Break Down of the Problem
- At 4:00 PM, a Grid Control alert was received indicating a database archiver error:
ORA-00257: Archiver error. Connect AS SYSDBA only until resolved.
- Attempts to access the OnBase database server failed due to connection denials.
- PAWS began investigating and identified that the Oracle Fast Recovery Area (FRA) was not mounted.
- NetApp storage appeared to be available, but the mount was not active on the database server.
- A Zoom bridge was initiated for real-time collaboration among the PAWS team.
- A critical support request was submitted to NetApp.

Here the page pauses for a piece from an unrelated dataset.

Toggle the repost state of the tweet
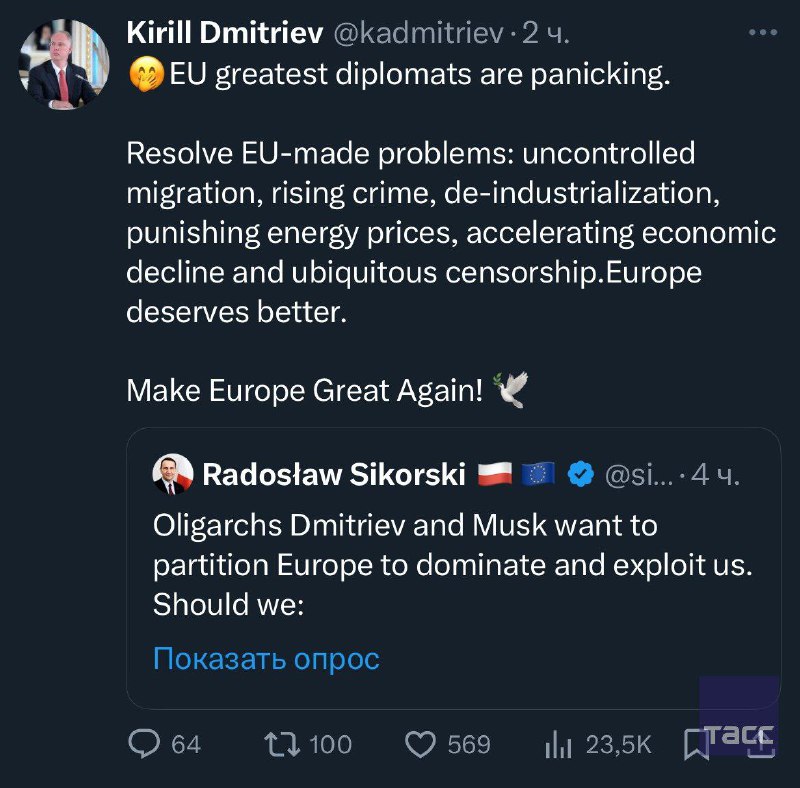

- The team discovered that a recent configuration change to automount parameters—related to another environment—had inadvertently impacted the OnBase server’s ability to mount the FRA storage.
- Once the correct automount configuration was restored, the storage mounted successfully.

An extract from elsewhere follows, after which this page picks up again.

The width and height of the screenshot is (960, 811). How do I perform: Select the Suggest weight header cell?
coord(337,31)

- The Oracle database and listener were restarted, and service was fully restored by 7:45 PM.
Target State / Goal
OnBase services should be available 24/7 except during planned maintenance. All critical system dependencies, including mounted storage, must be stable, monitored, and protected from unrelated configuration changes.
Root Cause Analysis
An unintended change to NetApp automount parameters during configuration updates for another project caused the OnBase server’s FRA storage to fail to mount. As a result, the Oracle database halted archiving and became unavailable. The change bypassed impact assessment and change management procedures. Due to turnover and limited resources our team has not been able to start NetApp Training. No one on the PAWS team is formally trained in NetApp storage.
Develop Countermeasures
- Document all critical storage dependencies for OnBase and other database systems.
- Implement pre-change validation for NetApp configuration updates.
Implementation of Countermeasures
- July 23, 2025 – Storage dependencies for OnBase documented in CMDB.
- July 25, 2025 – NetApp change validation checklist updated with dependency checks.
- August 5, 2025 – Refresher on change control procedures delivered to PAWS.
- Future Training - We are looking into sending PAWS members to NETAPPS training based on member availability.
Follow Up / Review
- August 15, 2025 – Review implementation of countermeasures and validate improvements.
- September 1, 2025 – Update SOPs to include pre-change dependency impact assessments.